Quando, con il cambio di Governo regionale, mi era stata proposta la delega sul Dipartimento innovazione e agenda digitale, confesso non di non aver avuto titubanze. Già nell’occuparmi delle Partecipate regionali avevo in crociato la strada di INVA società in house della Regione autonoma e di altri soggetti pubblici e dunque, attraverso quel canale, avevo misurato i problemi di quella che oggi chiamiamo transizione digitale.
Certo all’epoca in cui questa società nacque si parlava di “Informatica”, termine ormai caduto in disuso per la semplice considerazione che in 35 anni il mondo è cambiato moltissimo e devo dire che la stessa dizione del Dipartimento citato all’inizio risulta ormai obsoleta.
Pur non avendo competenze tecnologiche e dunque sui dossier devo sudare in molti casi per capirne la portata, almeno dal punto di vista personale e politico credo di aver colto già nella mia esperienza giornalistica e poi nei diversi ruoli elettivi quanto l’evoluzione tecnologica trascini in modo potente gli aspetti economici e sociali.
Ecco perché trovo interessante aver dato gambe a quella definizione presente sempre negli scopi del Dipartimento, vale a dire “agenda digitale”, termine che al momento non ha perso smalto. Per cui, non solo per obblighi di legge, appena ho preso in mano la materia ho ritenuto che questa agenda andasse aggiornata e riscritta, perché l’evoluzione del settore e le sue ricadute sono una tema trasversale che occupa numerosissime dei poteri, delle competenze e delle materie di cui si occupa una Regione autonoma.
Avere per scritto i pensieri sul futuro e congelare in schede apposite quanto si dovrà fare, con la necessaria copertura finanziaria, nel prossimo triennio dà un senso di concretezza importante.
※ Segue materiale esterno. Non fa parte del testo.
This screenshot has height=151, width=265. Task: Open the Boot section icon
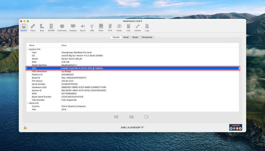click(42, 27)
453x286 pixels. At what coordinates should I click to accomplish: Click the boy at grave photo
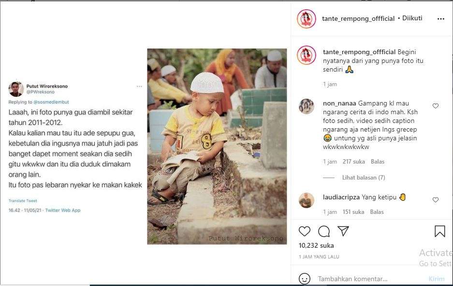pyautogui.click(x=217, y=146)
Ci siamo arrivati con discussioni, approfondimenti con esperti interni ed esterni e società player del settore. E’ stato un esercizio istruttivo, che a tratti ti dà le vertigini, pensando allo sviluppo enorme del digitale e i vantaggi che ne possono derivare, senza mai dimenticare il rovescio della medaglia nel bilanciamento sempre necessario fra i pro e i contro.
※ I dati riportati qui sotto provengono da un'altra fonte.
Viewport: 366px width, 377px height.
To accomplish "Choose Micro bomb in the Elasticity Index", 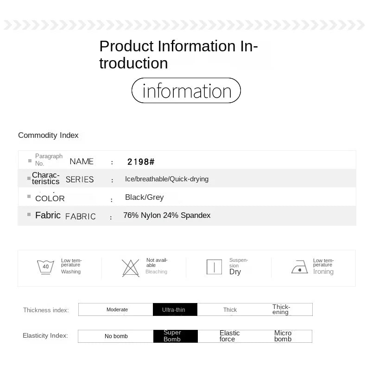I will pos(283,336).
Ho voluto, non a caso, in premessa un dizionario di un documento che abbiamo chiamato, attenendoci alla realtà, come “Montagna digitale”, perché – anche per il nostro ruolo di capofila nel settore per la Macroregione alpina – è bene che qualunque tecnologia e suoi sviluppi si adoperi questa sia legata ed utile rispetto al territorio alpino in cui viviamo. Con le sue asprezze e le sue difficoltà, come ho ribadito anche al Sottosegretario Alessio Buttie al Direttore generale Angelo Borrelli con cui si è creato un proficuo lavoro di collaborazione anche assieme agli Assessori delle altre Regioni italiane, la zona alpina, di cui la Valle è esempio assoluto, deve poter essere una area test dove sperimentare qualunque novità. Nel dizionario figurano parole, che poi vengono esplicitate nel testo dell’agenda, volutamente sintetica per evitare sbrodolamenti ed essere efficace. Faccio qualche esempio che apre mondi: accessibilità, banda, connessioni. E ancora dati, facilitazione, governance. Per non dire di: learning, nuvole, piattaforme. Mi fermo qui.
Trasformate in mappe attraverso infografiche le parole prendono vita e mostrano l’enormità di connessioni su argomenti che non vivono nell’iperspazio, ma si applicano nella quotidianità per i cittadini, le famiglie, le imprese e l’ambizione è quella di non perdere occasioni. So bene quanto non sia facile: esiste una burocrazia, fatta di procedure e regole da rispettare, che non vanno demonizzate, perché in gran parte elementi di garanzia. Bisogna, tuttavia, fare in modo che non si sprechi il tempo e che le scelte, che spesso impegnano per gli anni successivi, siano sempre oculate ed intelligenti.
Aggiungerei solo che non ci si può ribellare alle novità ed essere ancorati alle proprie abitudini per quanto comodo sia. La parte dell’apprendimento è dunque essenziale e bisogna fare in modo che nessuna si perda per strada.
Decisivo è che il settore pubblico sappia difendere il proprio ruolo in un mondo in cui i grandi protagonisti dell’innovazione digitale - multinazionali potenti e ricche - devono sempre ricordarsi che sopra di loro ci sono le regole della democrazia e la centralità dell’essere umano.